Guide on How to Use Proteinase K in Different Procedures

How do you dissolve Proteinase K powder?

Proteinase K (Pro K, ProK) is a commonly used protease enzyme in molecular biology, often used for DNA or RNA extraction or for protein digestion. To prepare a stock solution of Proteinase K, follow these steps:

1.   Weigh out the desired amount of Proteinase K powder using a balance. The amount will depend on the specific protocol, but commonly used concentrations range from 10 to 100 mg/mL.

2.   Add the Proteinase K powder to a tube or container.

3.   Add an appropriate volume of buffer or water to the tube or container. The specific buffer or solvent used will depend on the application and protocol being followed. Commonly used buffers include Tris-HCl, ethylene diamine tetraacetic acid (EDTA), or TE buffer.

4.   Mix the contents of the tube or container well by vortexing or pipetting up and down.

5.   Incubate the tube or container at the recommended temperature and time for the specific protocol being followed. Proteinase K is most used at 37 °C, although some protocols may require higher or lower temperatures.

6.   After incubation, the Proteinase K solution is ready to use for downstream applications.

Note: Proteinase K should be stored at -20 °C or below to maintain its stability and activity. It is important to protect proteinase K from exposure to heat, moisture, and other contaminants to ensure optimal performance.

Can Proteinase K dissolve in water?

Proteinase K (Pro K, Prok) can dissolve in water, but the specific solvent used will depend on the application and protocol being followed. Proteinase K is a protease enzyme that can be denatured or inactivated by certain solvents or conditions, so it is important to follow the manufacturer's instructions, or the specific protocol being used to ensure optimal activity.

While proteinase K is commonly dissolved in water or buffer solutions such as Tris-HCl or TE buffer, it is important to note that the specific buffer or solvent used can affect the stability of the enzyme. For example, proteinase K is inactivated by high concentrations of detergents such as sodium dodecyl sulfate (SDS), so it should not be dissolved in solutions containing high concentrations of these reagents.

Before dissolving proteinase K in water or any other solvent, it is important to review the specific protocol and manufacturer's instructions to ensure that the correct solvent and conditions are used for the intended application.

What is the best pH for Proteinase K?

The optimal pH for proteinase K activity is around 8.0 to 9.0. Proteinase K is a serine protease that has broad specificity for cleaving peptide bonds in proteins.
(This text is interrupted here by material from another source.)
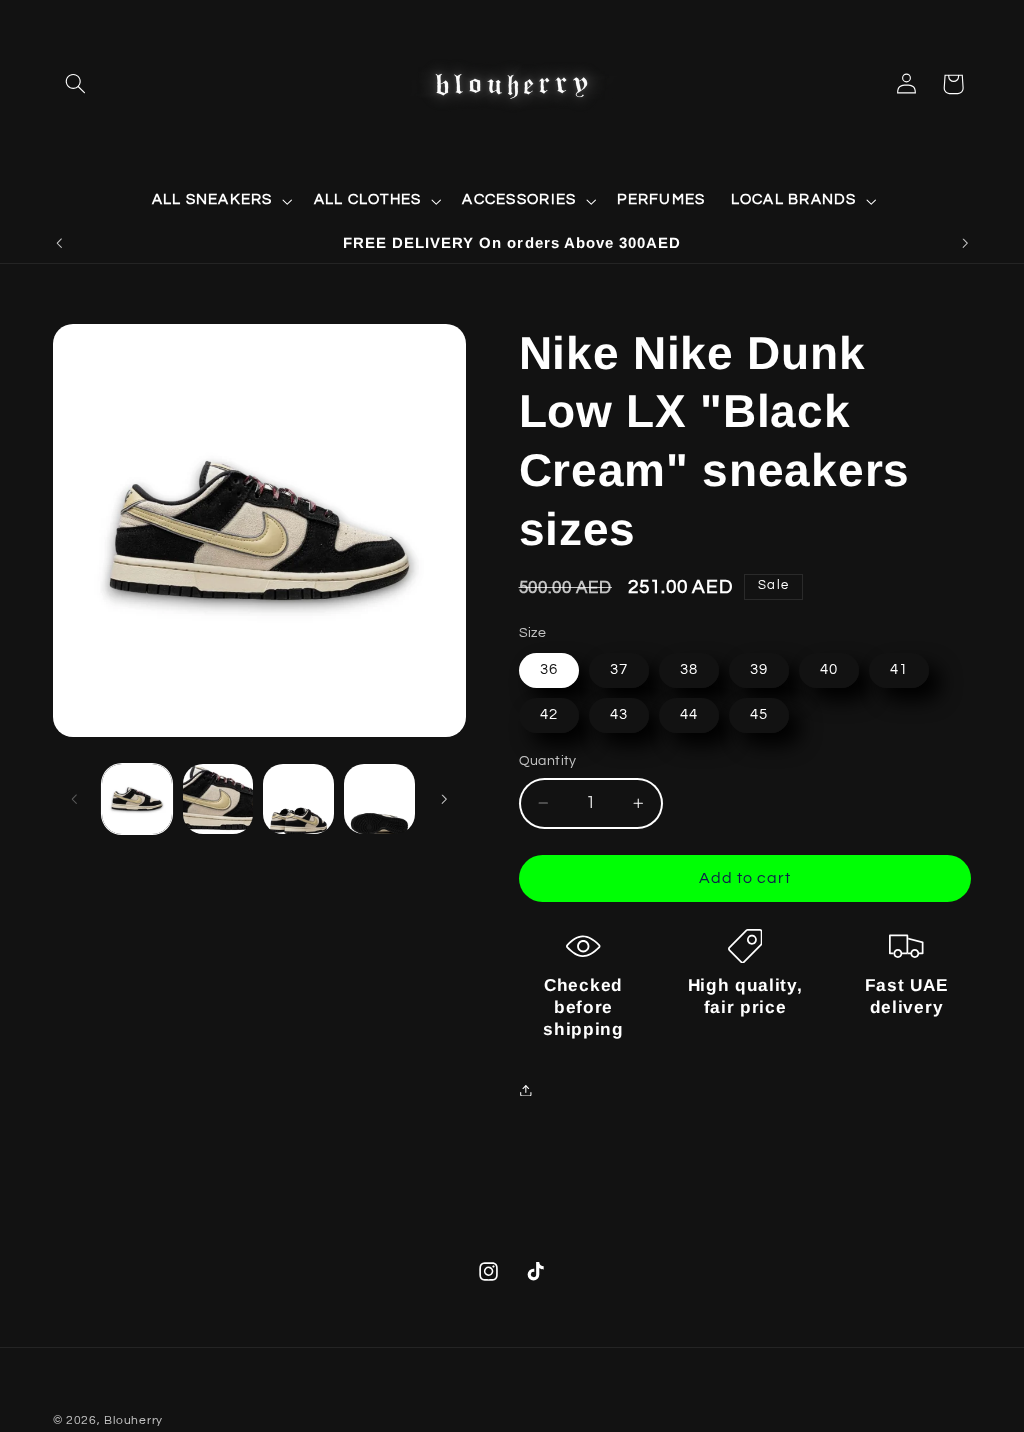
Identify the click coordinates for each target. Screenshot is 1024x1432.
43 (619, 714)
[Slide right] (444, 799)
The enzyme is active over a wide pH range, with some activity observed at pH 4.0 to 12.0, but the highest activity is typically observed at neutral to slightly basic pH values.

Color-coded pH range from 0 (red) to 14 (purple)

It is important to note that the specific pH requirements may vary depending on the application and protocol being used. For example, some protocols may require a specific pH range for optimal lysis or digestion of specific substrates or samples. In addition, factors such as temperature, salt concentration, and other reagents in the reaction may also affect the optimal pH for proteinase K activity.

Does proteinase K work at room temperature?

Proteinase K is active over a wide range of temperatures, including room temperature, but the optimal temperature for proteinase K activity is around 37 °C. While some activity may still be observed at lower or higher temperatures, the enzyme may be less efficient or slower at cleaving peptide bonds at these temperatures.

In some cases, protocols may use a combination of incubation times and temperatures to optimize proteinase K activity for a specific application. For example, some DNA extraction protocols may use a brief incubation at room temperature followed by a longer incubation at 55-65 °C to ensure complete lysis and digestion of cellular components.

Overall, while proteinase K can be active at room temperature, the optimal temperature for most applications is 37 °C. It is important to optimize the incubation conditions for the specific protocol being used to ensure optimal activity and performance of proteinase K.

What is the incubation time for proteinase K?

The incubation time for proteinase K can vary depending on the specific protocol and application being used. The recommended incubation time can range from a few minutes to several hours or even overnight, depending on the intended use of the enzyme.

For example, in DNA extraction protocols, proteinase K is often used to digest cellular proteins and other contaminants to release DNA from the cells. The recommended incubation time in this application can range from 30 minutes to several hours, depending on the sample type, quantity, and other factors.

In general, the incubation time for proteinase K is determined by optimizing the digestion efficiency and minimizing the risk of over-digestion or degradation of the target sample or molecule. It is important to follow the specific protocol and manufacturer's instructions for the recommended incubation time for the intended use of proteinase K.

Additionally, it is important to note that the incubation time for proteinase K can be affected by other factors such as temperature, pH, salt concentration, and the presence of other reagents or inhibitors. It is important to optimize the incubation conditions for the specific protocol being used to ensure optimal activity and performance.

What can inhibit Proteinase K?

Proteinase K can be inhibited by a variety of factors, including denaturants, detergents, and protease inhibitors. The susceptibility of proteinase K to inhibition can depend on the specific application and protocol being used.

Some common inhibitors of proteinase K include:

1.   SDS: High concentrations of SDS can denature and inactivate proteinase K.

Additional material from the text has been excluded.